Green algae is the type of algae that suspends itself in the water making pool water murky. The growth and spread of green algae is usually due to lack of sanitizer and or circulation in the swimming pool. It will start as a slight cloudiness in the pool and as the algae continues to grow and thrive the water, the water quality gets worse and eventually deteriorates to where you can’t see the bottom of the pool. This type of algae must be dealt with quickly to solve the water clarity issue. Cloudy pool water is very dangerous due to the increased risk of drowning.

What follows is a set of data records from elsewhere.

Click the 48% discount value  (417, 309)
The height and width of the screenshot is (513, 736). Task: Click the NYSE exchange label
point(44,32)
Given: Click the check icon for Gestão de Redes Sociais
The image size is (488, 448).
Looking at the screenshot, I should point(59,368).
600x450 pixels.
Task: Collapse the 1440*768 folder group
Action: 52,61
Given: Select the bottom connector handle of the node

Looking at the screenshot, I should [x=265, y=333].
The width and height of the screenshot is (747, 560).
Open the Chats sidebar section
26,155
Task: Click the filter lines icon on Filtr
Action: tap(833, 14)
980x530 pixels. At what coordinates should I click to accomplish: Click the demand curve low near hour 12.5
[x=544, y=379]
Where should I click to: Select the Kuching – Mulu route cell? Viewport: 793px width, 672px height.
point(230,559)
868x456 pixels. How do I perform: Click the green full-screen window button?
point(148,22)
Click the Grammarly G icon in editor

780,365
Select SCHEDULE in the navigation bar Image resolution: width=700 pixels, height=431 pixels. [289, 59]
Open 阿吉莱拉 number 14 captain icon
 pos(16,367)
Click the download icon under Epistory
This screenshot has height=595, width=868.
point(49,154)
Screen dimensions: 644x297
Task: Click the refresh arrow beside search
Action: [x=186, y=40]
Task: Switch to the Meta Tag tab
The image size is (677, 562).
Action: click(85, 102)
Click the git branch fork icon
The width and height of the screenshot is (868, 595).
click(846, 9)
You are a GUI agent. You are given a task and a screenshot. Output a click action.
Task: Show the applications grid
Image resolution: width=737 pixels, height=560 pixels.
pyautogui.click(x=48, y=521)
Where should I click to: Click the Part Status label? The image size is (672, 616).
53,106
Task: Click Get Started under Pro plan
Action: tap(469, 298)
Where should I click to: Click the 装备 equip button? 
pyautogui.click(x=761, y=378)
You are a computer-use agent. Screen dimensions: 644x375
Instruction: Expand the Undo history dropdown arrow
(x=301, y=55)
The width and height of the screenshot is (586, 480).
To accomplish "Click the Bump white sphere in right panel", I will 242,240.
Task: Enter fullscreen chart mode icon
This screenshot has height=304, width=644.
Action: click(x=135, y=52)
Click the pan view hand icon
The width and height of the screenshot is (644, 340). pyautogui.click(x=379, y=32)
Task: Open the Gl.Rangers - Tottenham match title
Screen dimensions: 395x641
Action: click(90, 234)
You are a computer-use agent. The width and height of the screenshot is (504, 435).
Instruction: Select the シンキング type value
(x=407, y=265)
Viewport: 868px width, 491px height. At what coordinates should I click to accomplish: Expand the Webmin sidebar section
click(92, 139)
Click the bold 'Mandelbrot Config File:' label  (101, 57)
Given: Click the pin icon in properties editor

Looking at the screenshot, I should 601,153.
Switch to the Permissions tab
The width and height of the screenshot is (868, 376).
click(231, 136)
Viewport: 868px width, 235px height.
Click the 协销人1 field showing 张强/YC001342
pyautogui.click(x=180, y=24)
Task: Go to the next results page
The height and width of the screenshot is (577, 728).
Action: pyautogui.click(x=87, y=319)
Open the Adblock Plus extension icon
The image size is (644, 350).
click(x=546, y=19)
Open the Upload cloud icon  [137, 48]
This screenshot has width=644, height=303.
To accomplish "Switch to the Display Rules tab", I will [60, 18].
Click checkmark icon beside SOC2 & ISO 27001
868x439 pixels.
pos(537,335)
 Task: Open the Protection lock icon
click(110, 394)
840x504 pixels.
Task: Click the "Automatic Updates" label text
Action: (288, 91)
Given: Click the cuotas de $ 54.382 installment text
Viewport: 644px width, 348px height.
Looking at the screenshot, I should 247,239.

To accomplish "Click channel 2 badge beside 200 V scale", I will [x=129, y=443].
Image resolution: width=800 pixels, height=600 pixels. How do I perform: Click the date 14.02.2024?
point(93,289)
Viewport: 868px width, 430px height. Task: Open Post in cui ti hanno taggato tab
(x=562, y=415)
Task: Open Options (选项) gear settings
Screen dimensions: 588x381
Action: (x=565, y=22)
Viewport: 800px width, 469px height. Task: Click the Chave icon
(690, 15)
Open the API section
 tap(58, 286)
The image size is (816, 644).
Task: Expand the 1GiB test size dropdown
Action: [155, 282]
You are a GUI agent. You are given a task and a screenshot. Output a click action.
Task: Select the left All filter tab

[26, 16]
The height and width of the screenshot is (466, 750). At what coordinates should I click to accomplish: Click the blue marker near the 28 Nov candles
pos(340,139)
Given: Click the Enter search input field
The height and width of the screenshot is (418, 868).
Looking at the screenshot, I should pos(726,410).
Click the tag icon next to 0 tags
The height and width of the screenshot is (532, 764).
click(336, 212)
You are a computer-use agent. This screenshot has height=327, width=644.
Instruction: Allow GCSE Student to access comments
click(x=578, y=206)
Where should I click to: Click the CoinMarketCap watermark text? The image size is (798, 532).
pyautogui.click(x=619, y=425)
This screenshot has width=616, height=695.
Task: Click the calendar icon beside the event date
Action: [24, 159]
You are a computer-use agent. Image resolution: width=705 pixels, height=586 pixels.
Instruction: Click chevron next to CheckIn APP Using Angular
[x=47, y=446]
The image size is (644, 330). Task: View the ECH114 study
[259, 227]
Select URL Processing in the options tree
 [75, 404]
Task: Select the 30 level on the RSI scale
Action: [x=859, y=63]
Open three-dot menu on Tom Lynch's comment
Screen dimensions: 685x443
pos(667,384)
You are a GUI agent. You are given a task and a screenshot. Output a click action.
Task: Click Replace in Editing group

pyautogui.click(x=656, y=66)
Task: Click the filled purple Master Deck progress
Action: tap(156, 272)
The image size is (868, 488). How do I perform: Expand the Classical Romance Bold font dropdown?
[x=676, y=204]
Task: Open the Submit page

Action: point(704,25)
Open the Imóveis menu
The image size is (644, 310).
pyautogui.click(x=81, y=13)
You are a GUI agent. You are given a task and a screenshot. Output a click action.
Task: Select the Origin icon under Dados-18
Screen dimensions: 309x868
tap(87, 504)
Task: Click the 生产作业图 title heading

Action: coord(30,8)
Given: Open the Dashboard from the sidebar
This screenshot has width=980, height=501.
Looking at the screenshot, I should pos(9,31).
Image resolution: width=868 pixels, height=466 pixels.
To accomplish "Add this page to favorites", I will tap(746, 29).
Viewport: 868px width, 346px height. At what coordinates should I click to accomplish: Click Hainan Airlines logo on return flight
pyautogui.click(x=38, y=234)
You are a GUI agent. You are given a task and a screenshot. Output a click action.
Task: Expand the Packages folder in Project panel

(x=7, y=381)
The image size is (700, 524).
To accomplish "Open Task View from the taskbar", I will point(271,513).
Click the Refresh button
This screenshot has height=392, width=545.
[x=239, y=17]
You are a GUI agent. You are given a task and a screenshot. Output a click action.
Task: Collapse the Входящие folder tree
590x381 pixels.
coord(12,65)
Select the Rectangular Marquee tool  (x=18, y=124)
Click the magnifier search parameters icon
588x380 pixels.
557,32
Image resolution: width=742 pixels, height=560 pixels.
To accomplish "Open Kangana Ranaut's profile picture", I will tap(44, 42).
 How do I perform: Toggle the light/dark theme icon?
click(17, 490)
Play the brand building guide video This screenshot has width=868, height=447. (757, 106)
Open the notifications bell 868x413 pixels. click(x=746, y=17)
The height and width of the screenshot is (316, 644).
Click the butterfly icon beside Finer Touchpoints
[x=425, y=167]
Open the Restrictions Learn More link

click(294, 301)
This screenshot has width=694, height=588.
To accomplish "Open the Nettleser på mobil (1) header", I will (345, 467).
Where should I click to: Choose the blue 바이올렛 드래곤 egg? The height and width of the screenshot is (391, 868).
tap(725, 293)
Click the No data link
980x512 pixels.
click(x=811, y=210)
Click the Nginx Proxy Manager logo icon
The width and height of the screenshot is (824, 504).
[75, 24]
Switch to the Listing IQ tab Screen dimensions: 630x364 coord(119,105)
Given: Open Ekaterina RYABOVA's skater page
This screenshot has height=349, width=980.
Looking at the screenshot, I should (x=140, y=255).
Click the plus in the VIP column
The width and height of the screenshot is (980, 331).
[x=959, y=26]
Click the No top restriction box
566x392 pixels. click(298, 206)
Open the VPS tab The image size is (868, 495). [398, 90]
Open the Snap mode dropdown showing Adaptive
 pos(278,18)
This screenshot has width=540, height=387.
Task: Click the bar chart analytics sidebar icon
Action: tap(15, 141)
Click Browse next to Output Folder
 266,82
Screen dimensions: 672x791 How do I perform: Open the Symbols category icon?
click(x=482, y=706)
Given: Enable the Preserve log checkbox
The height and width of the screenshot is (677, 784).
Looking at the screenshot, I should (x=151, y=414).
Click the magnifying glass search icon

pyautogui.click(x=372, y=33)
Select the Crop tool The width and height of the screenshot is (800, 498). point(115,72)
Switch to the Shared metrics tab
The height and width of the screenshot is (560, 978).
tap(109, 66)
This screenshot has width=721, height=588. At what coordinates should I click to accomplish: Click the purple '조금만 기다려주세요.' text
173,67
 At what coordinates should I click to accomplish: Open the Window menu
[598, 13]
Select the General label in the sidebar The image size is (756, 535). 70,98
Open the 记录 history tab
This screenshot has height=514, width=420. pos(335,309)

Green algae spores are very common and this is usually the form that will be seen when chlorine levels are not maintained during especially warm and sunny times. Green algae can also be introduced as a result of cross contamination when someone brings toys or even swim suits that have been in a river or lake and then are introduced in the pool. Pool Pros who use brushes and poles to clean up algae pools but neglect to clean the brushes before servicing the next pool can also spread the spores.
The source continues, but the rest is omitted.